Diarrhea. The profound diarrhea that can accompany ATP8B1 deficiency may also contribute to poor growth. Mechanisms are complex and may involve both pancreatic insufficiency and the extrahepatic (dys)function of ATP8B1 in the terminal ileum. Importantly, the diarrhea may persist or even worsen following liver transplantation [Davit-Spraul et al 2010, Pawlikowska et al 2010, Verhulst et al 2010, Folvik et al 2012, Bull et al 2018, Henkel et al 2021].

Chronic liver disease including (but not limited to) those resulting from complications of portal hypertension may develop. Cirrhosis and its attendant complications, including hepatic failure and death, typically ensue in the absence of surgical intervention such as partial biliary diversion or liver transplantation (see Management).

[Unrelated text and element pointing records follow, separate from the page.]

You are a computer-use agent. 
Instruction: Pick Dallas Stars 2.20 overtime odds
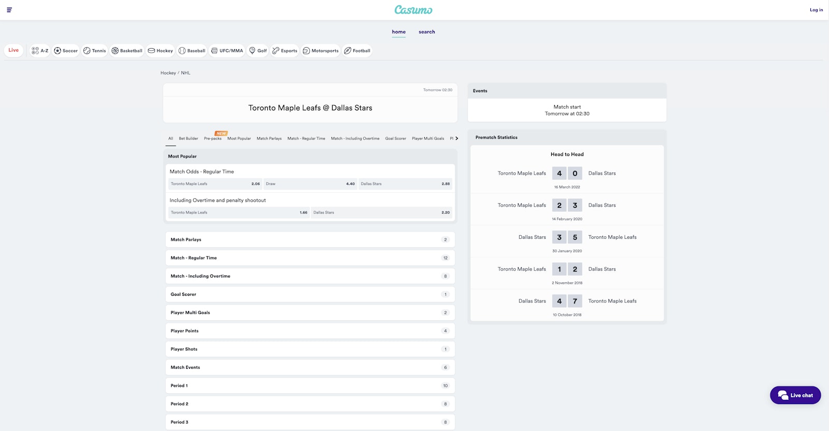381,212
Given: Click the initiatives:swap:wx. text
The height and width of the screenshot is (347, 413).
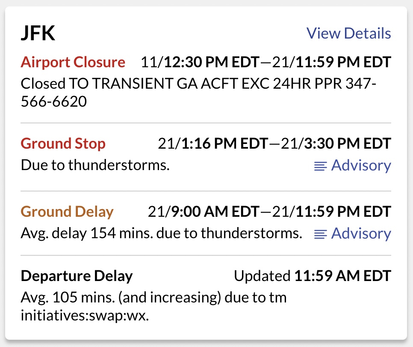Looking at the screenshot, I should point(85,316).
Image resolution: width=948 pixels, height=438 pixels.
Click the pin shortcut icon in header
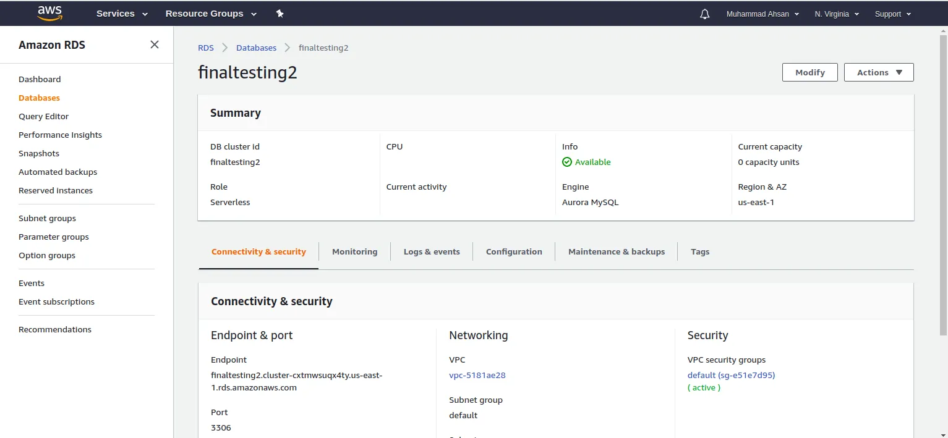tap(280, 14)
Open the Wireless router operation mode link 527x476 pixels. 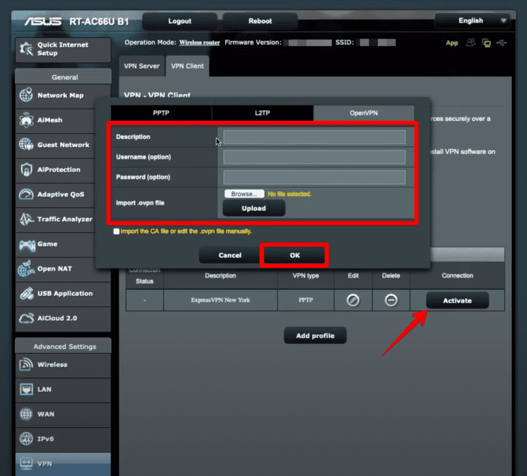click(200, 43)
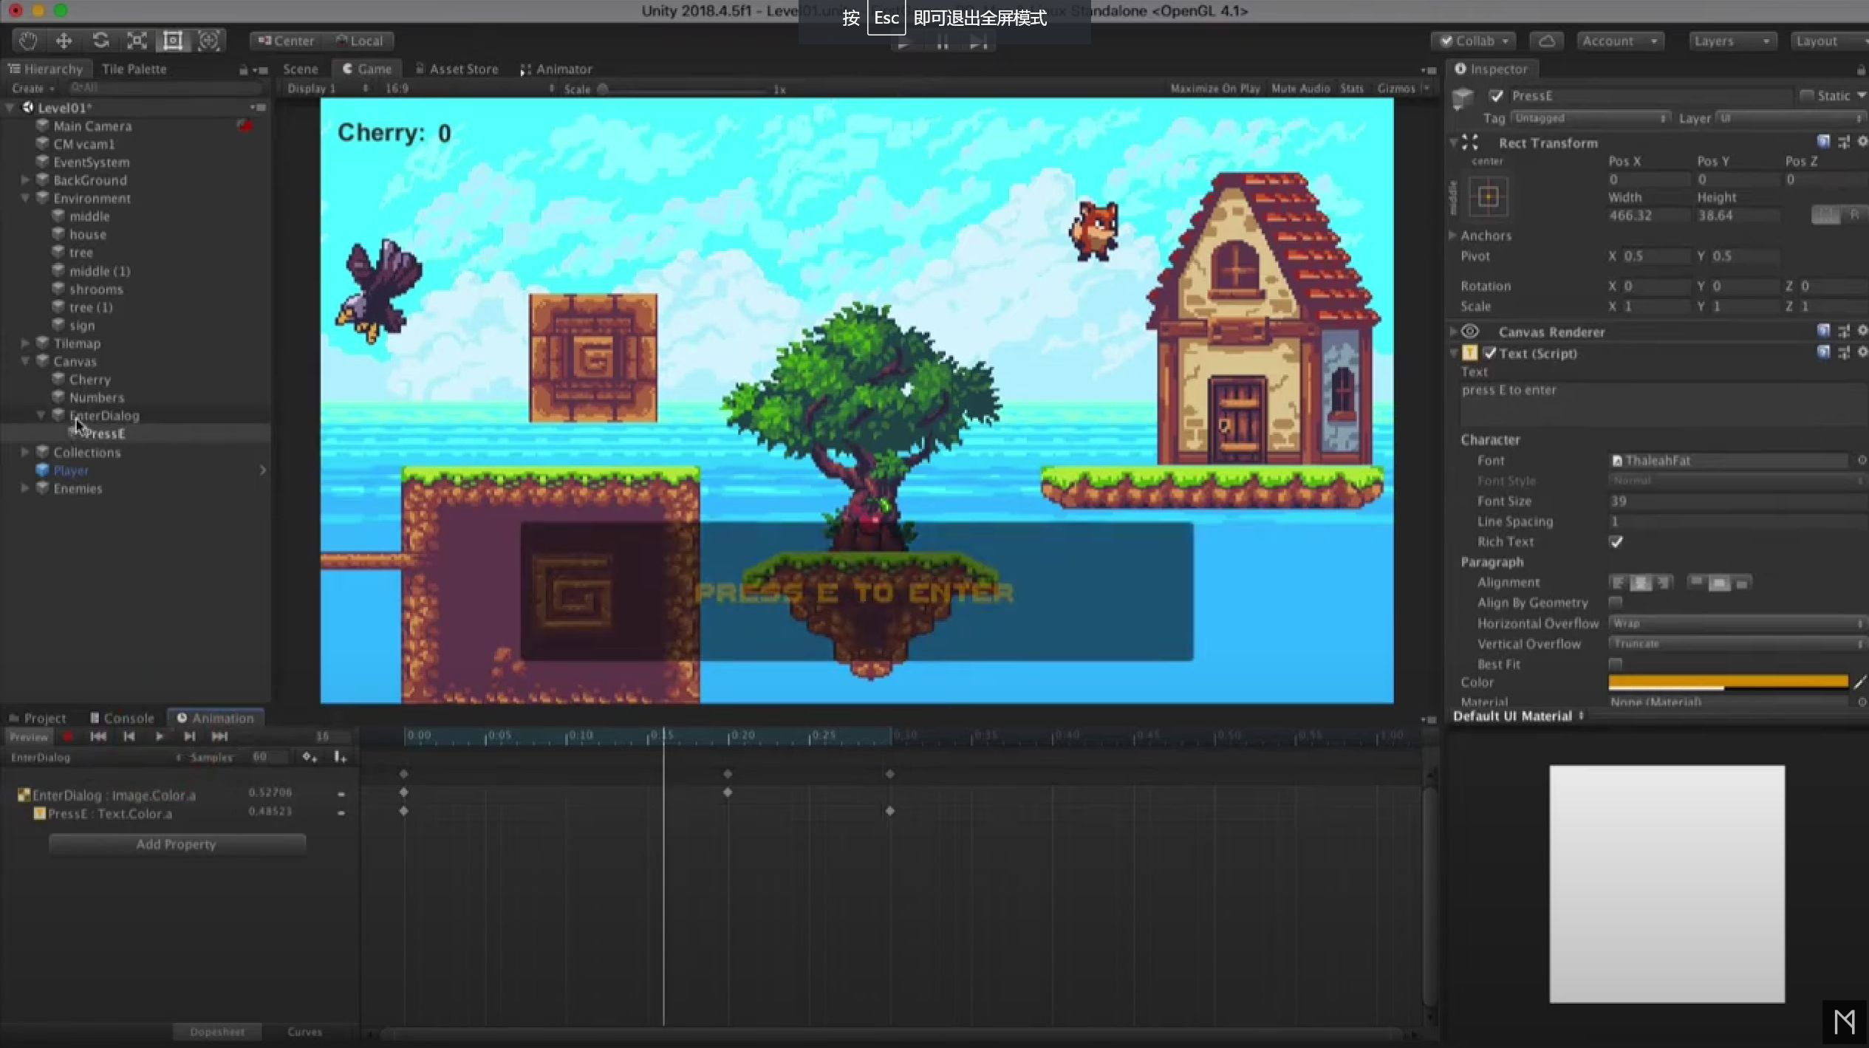Expand the Anchors section

(x=1453, y=236)
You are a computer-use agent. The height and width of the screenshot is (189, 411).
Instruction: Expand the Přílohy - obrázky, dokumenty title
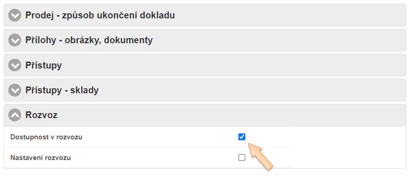(89, 40)
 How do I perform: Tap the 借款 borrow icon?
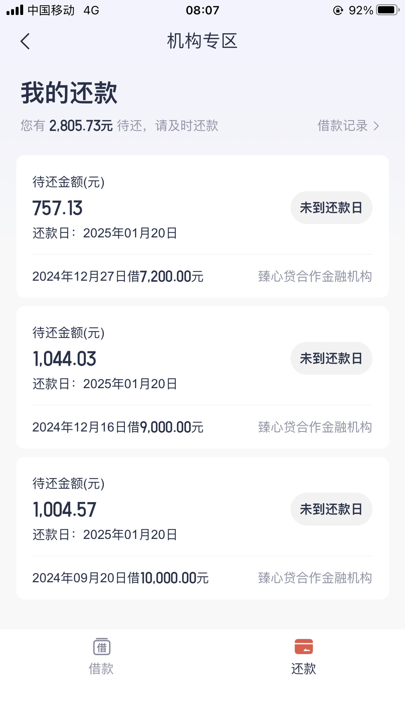(x=101, y=647)
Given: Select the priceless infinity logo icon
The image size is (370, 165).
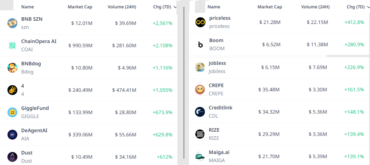Looking at the screenshot, I should click(200, 22).
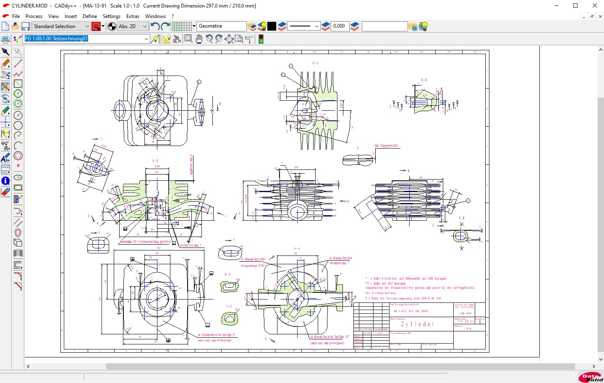Select the pan hand tool
604x383 pixels.
(x=199, y=39)
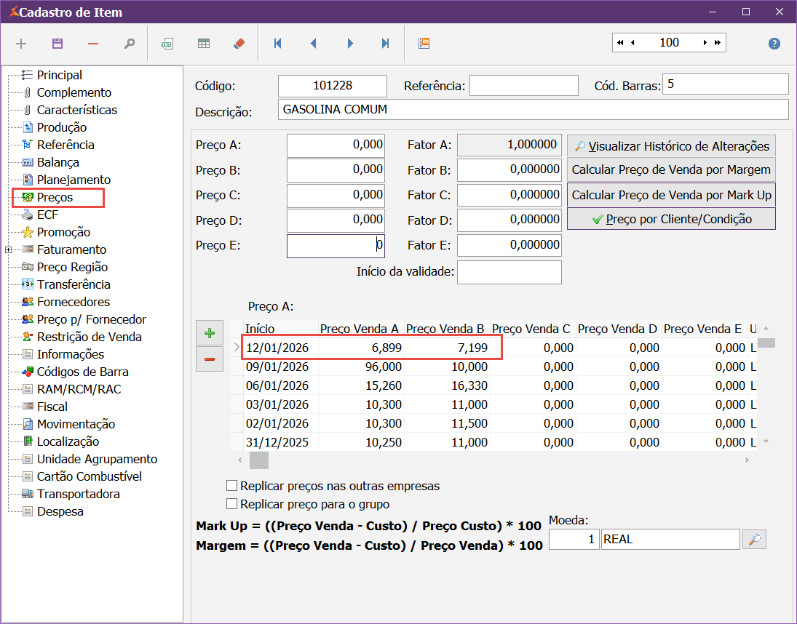Click the eraser icon to clear form
This screenshot has width=797, height=624.
coord(239,44)
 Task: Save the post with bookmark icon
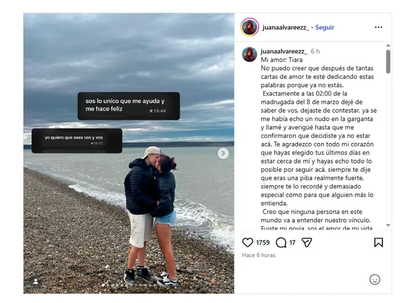click(x=379, y=242)
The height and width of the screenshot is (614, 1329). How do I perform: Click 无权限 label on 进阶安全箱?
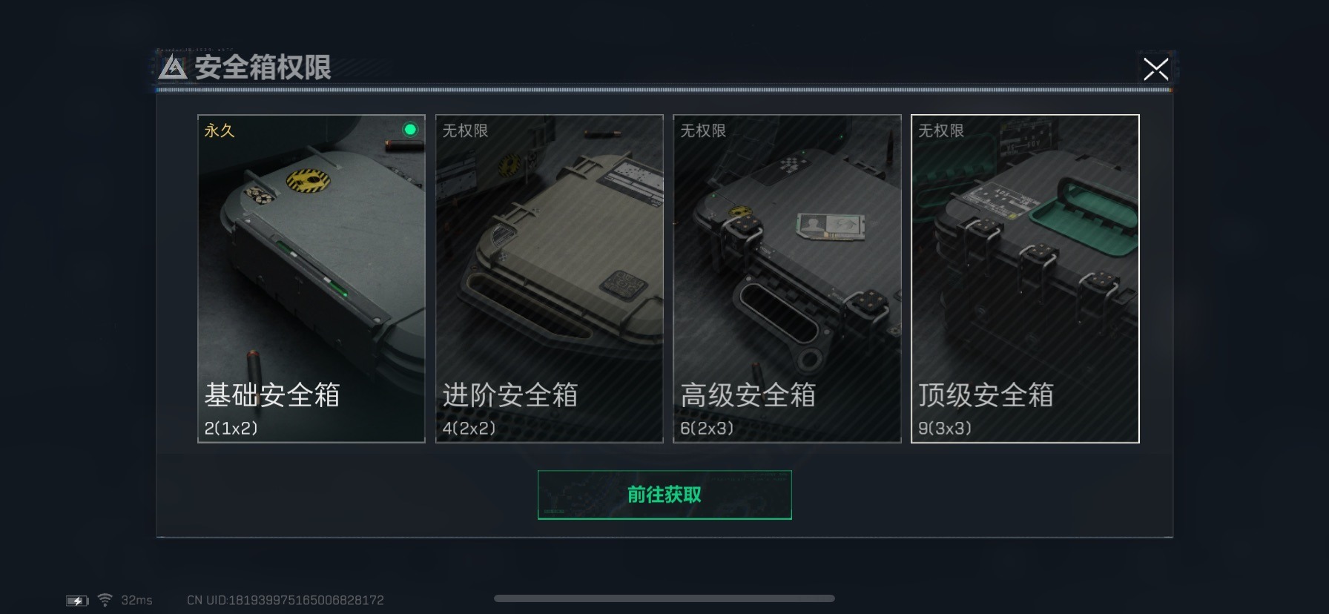click(465, 131)
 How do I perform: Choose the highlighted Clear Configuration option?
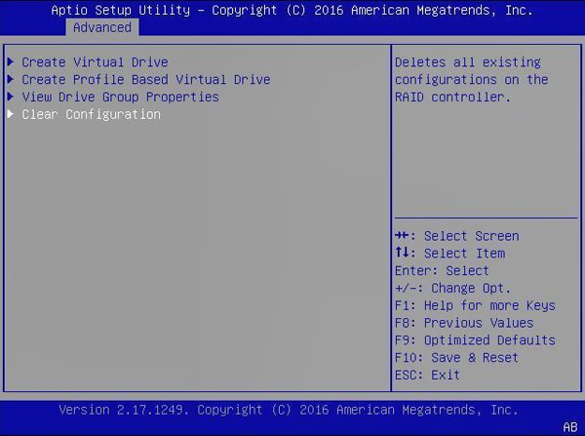91,115
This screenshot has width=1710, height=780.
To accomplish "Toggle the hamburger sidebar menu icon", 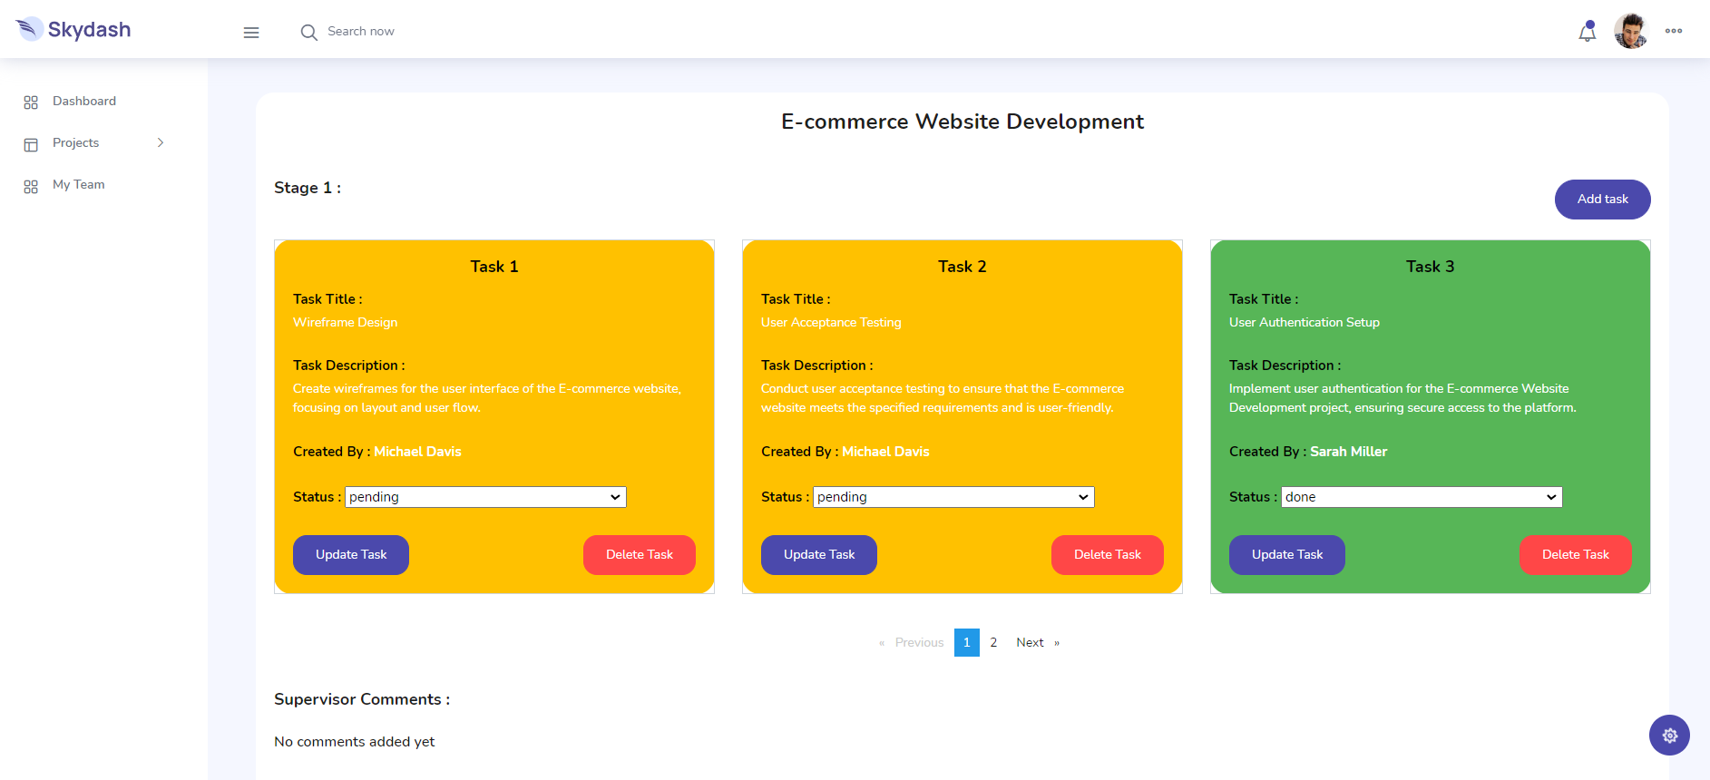I will [251, 33].
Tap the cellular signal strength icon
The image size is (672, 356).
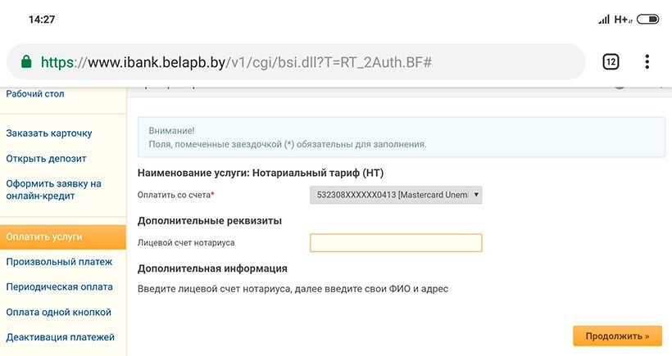coord(605,18)
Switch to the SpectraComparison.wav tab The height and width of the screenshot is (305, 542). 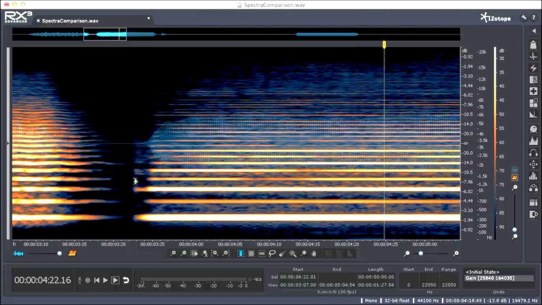pyautogui.click(x=70, y=20)
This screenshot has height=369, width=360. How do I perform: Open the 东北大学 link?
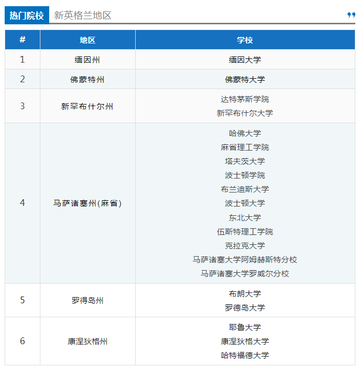(x=245, y=218)
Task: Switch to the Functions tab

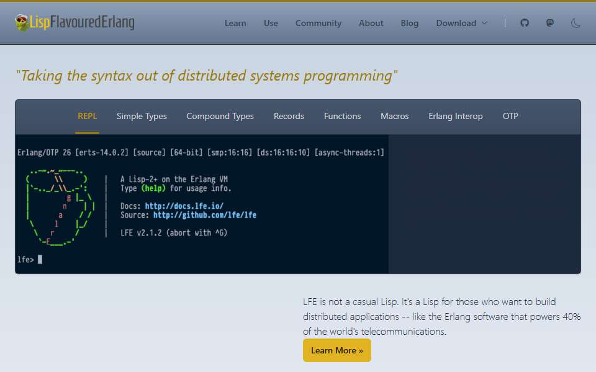Action: click(x=342, y=116)
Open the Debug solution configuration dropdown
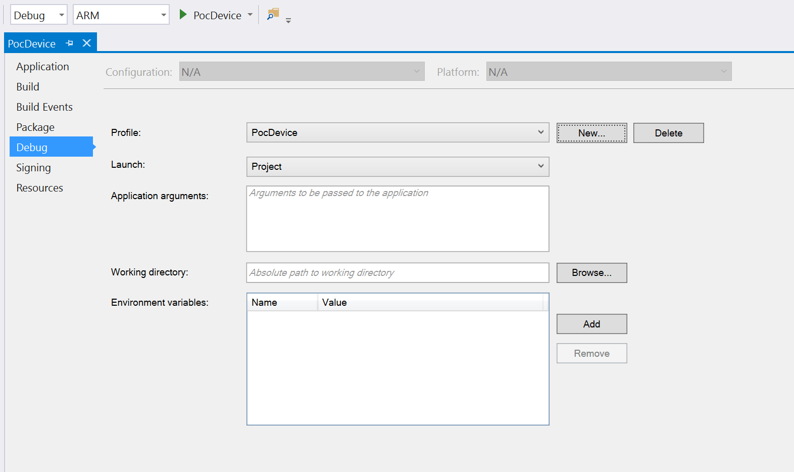 [x=38, y=15]
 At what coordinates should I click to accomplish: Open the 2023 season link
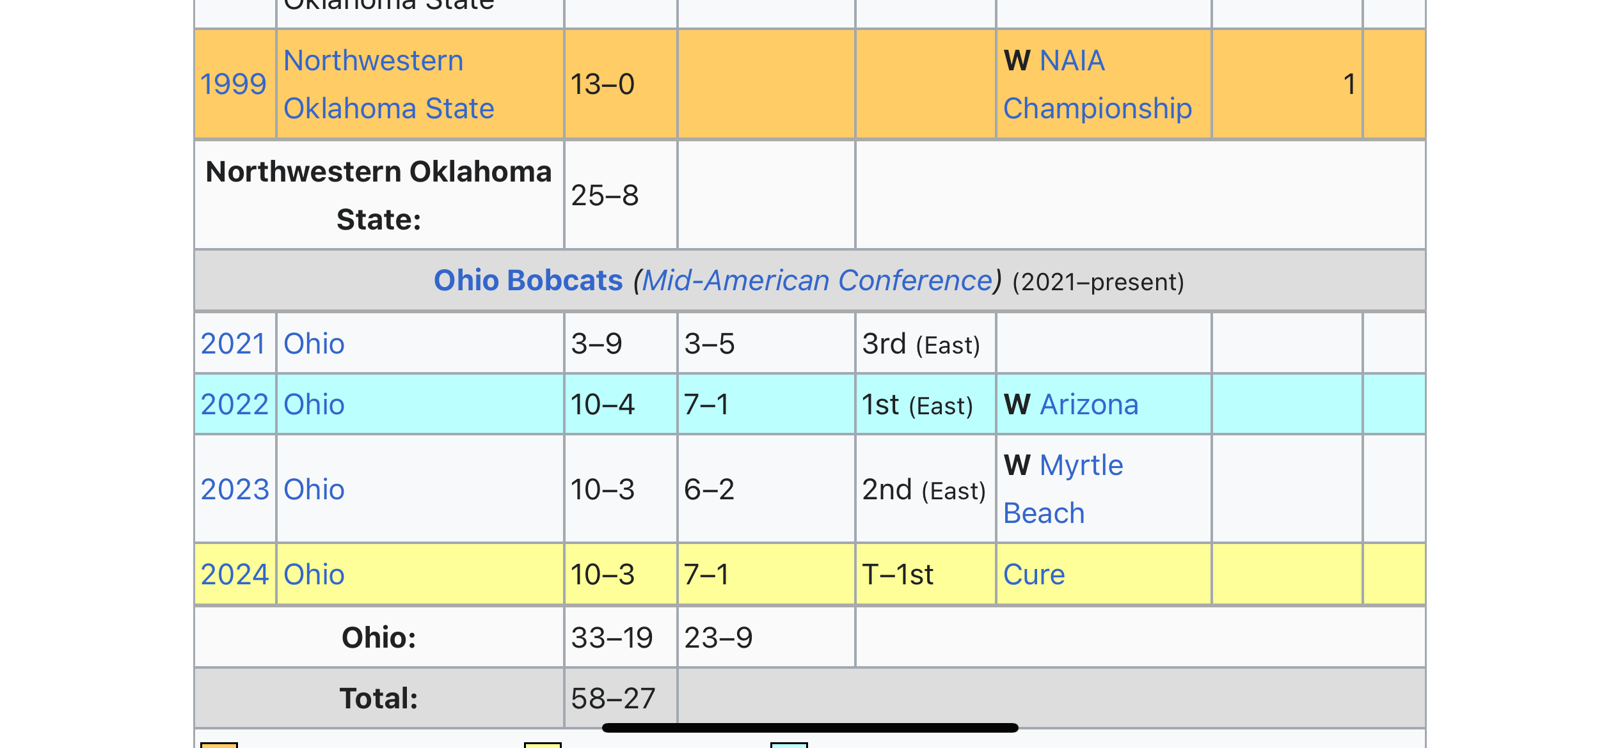click(235, 490)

Post-transplantation steatohepatitis may also occur, and may evolve into cirrhosis [Lykavieris et al 2003, Miyagawa-Hayashino et al 2009, Davit-Spraul et al 2010, Hori et al 2011, Henkel et al 2021].

Extrahepatic disease manifestations are attributed to the widespread tissue distribution of ATP8B1. Some individuals with ATP8B1 deficiency have:

• Sensorineural hearing loss, most pronounced at higher frequencies and often detected in late adolescence and early adulthood, which can progress with time. Hearing loss is attributed to defects in the composition of membranes of inner ear cilia [Stapelbroek et al 2009, Pawlikowska et al 2010].
• Pancreatitis or pancreatic exocrine insufficiency [Tygstrup et al 1999, Davit-Spraul et al 2010, Pawlikowska et al 2010, Folvik et al 2012, Bull et al 2018]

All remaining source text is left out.